-- Entries provided start --

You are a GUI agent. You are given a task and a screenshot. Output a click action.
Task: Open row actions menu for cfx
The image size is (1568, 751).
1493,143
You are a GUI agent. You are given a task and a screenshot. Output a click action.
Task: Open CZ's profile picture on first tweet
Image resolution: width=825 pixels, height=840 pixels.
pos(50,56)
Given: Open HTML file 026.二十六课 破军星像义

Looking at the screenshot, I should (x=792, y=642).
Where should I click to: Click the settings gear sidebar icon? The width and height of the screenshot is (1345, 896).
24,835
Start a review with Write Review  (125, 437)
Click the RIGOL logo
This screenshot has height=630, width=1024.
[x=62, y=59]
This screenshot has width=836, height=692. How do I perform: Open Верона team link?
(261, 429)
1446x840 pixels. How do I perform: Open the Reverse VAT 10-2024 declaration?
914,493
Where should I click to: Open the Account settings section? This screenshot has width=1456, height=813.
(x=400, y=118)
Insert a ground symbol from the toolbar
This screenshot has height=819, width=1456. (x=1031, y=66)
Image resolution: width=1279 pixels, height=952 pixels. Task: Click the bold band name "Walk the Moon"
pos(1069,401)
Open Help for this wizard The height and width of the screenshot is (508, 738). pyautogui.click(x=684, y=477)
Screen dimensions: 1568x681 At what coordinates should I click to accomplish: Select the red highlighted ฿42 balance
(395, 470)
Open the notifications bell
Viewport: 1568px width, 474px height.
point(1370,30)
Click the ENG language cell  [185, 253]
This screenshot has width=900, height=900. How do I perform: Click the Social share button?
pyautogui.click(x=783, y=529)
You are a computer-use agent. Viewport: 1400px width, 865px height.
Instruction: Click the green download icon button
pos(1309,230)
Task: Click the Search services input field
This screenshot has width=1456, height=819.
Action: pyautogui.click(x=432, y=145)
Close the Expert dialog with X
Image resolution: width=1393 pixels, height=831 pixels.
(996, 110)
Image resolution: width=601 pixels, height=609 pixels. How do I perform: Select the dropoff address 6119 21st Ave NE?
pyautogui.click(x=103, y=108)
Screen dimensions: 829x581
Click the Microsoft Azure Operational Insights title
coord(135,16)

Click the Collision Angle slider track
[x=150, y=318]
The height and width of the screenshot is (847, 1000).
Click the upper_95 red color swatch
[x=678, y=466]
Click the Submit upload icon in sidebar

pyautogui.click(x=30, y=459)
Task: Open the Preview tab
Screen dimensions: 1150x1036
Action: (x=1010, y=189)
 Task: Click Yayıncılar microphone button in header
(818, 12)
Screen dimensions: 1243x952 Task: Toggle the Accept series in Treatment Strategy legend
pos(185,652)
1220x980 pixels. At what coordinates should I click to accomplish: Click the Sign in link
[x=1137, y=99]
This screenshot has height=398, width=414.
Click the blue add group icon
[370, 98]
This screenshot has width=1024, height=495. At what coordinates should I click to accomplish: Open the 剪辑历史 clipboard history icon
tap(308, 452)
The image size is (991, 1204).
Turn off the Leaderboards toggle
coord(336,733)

-- Entries provided end --

» Written task
Copy out the rows from the line containing "Insert a ground symbol from the toolbar" to the line containing "pos(1069,401)", both included, with no changes.

» Reply to the task
Insert a ground symbol from the toolbar
This screenshot has height=819, width=1456. (x=1031, y=66)
Image resolution: width=1279 pixels, height=952 pixels. Task: Click the bold band name "Walk the Moon"
pos(1069,401)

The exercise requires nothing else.